The professors looked at the Keeper of Keys with stunned expressions on their faces.

_I may never be able to look at Hagrid, and not think of that lovely image. I bet most of the others are thinking the same thing_, the Potions master thought to himself.

"I think we are, perhaps, losing the thrust of Pomona's initial question," Severus tried to bring the conversation back to its origins. "Frankly, I don't see that I can be of any help to you. Plants aren't my area of expertise."

"You use them in your potion brewing every day."

"Yes, I _use_ them. It doesn't mean I know anything about their particular methods of reproduction," the wizard said forcefully.

Professor Sprout frowned minutely. A small green beetle crawled down her sleeve and onto the table; she swept it to the floor distractedly. The witch opened and closed her mouth several times.

"I was hoping you might have an idea for some useful potion to encourage my Venomous Tentacula to reproduce in a timelier manner. As I recall, Severus, you asked for the plant in order to teach your students how to brew whateveritis.

"I was hoping you'd come down after your classes are completed and brainstorm with me just a little bit. However, if it is too much to ask of you, you can just think up some other obscure potion for your seventh years to brew!" the Herbology professor said with some hurt in her voice.
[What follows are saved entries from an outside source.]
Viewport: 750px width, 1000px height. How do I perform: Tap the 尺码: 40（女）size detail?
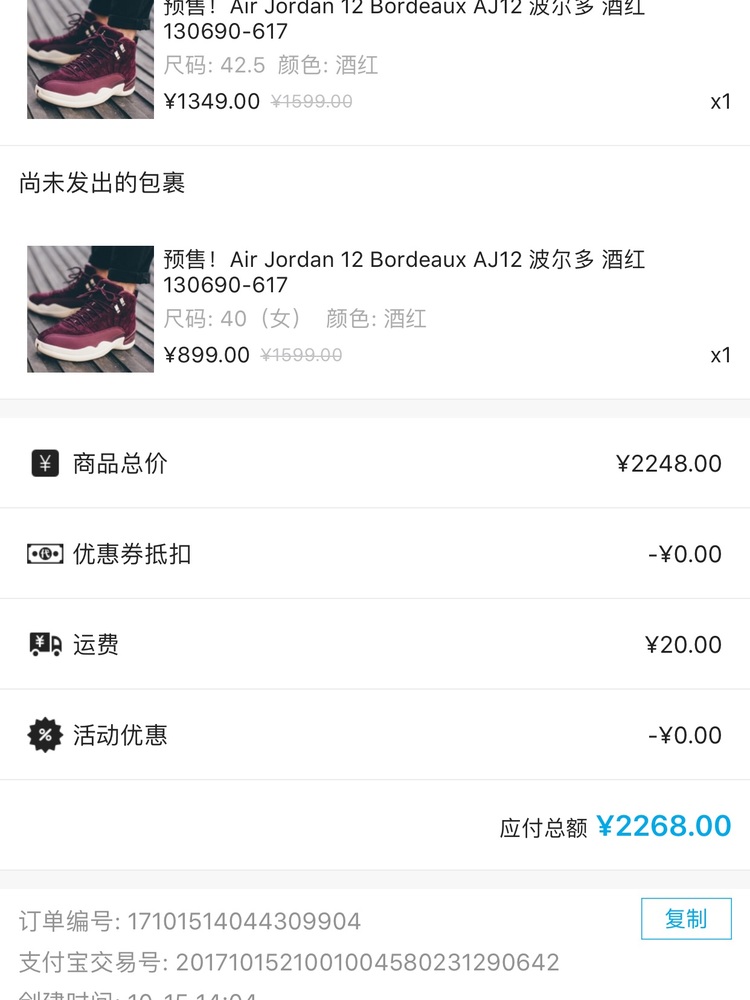click(x=232, y=318)
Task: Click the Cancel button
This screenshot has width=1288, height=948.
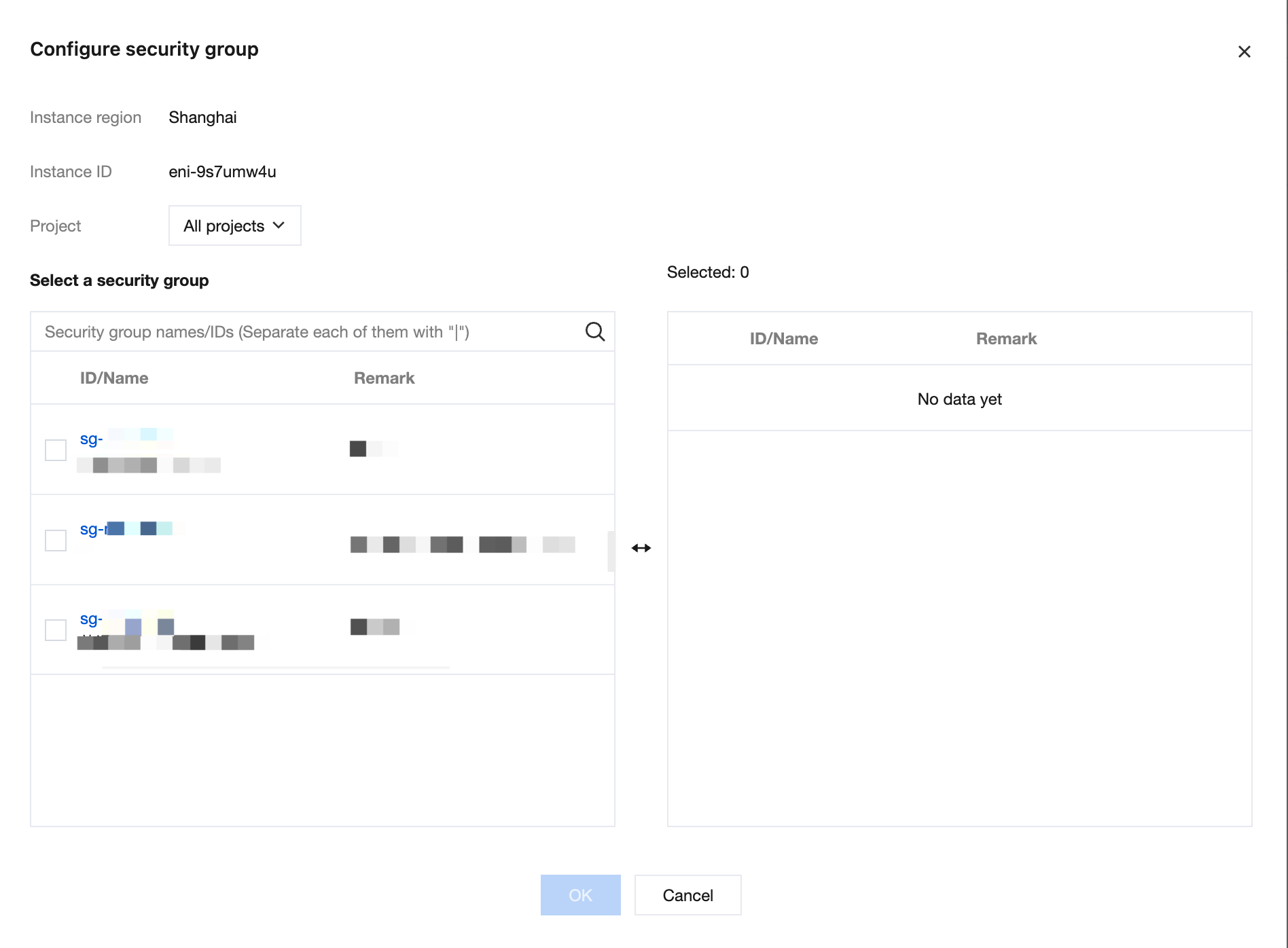Action: (687, 895)
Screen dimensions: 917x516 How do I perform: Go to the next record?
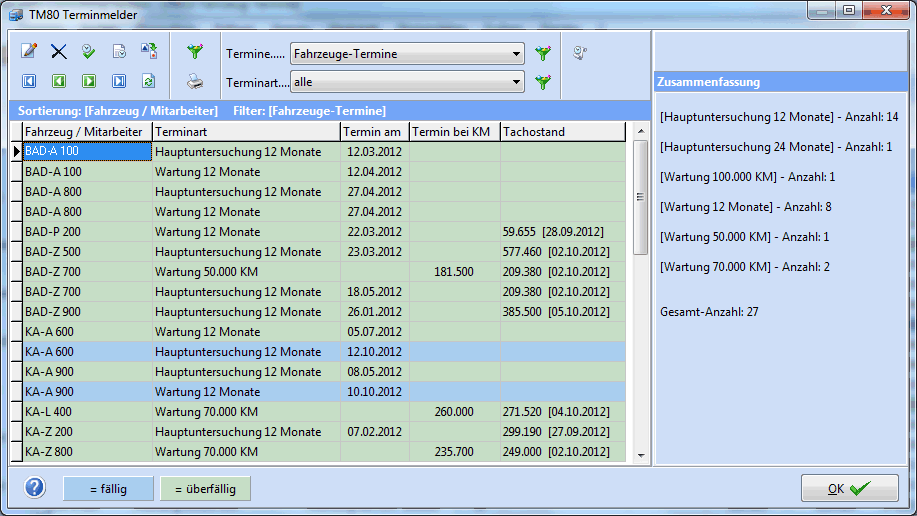pos(89,81)
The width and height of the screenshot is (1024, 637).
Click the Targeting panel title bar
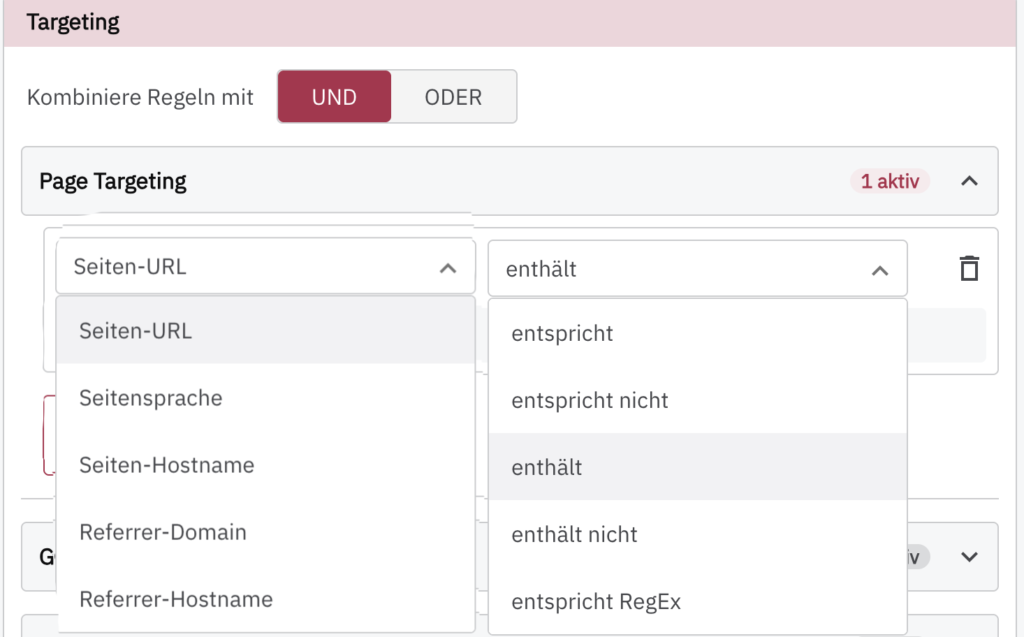pos(72,21)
Severus looked at the others seated at the table; they all were suddenly intent on eating their breakfasts. Only Hagrid looked back at him through his bushy hair; the Potions master was unsure if there was censure in those bright black eyes.

"Of course, I'll come down after my last class. Though I don't know that I'll have any useful suggestions," he said.

"Oh, good! Why don't you meet me in the greenhouse?" the Herbology professor suggested.

"Fine," Severus replied wearily. "Shall we say five-thirty, then?"

***

Hours later, chilled to the bone, Severus Snape shortened his steps as he walked beside Professor Sprout. They'd spent a good hour and a half talking through what ailed the Venomous Tentacula. Snape had agreed to try to brew something to give a bit more inspiration to the troublesome plants. He was looking forward to a nice hot supper.

"I say, Snape. Do you mind if we stop off at my office? I have a—scroll; yes, a scroll for Professor McGonagall. You know how she is, always demanding that we give her our reports before they are due."

Severus did not reply, but followed the sturdy Pomona Sprout to her office. The Potions master opened the door for her to enter and found himself deafened by his colleagues combined calls of, "Happy birthday!"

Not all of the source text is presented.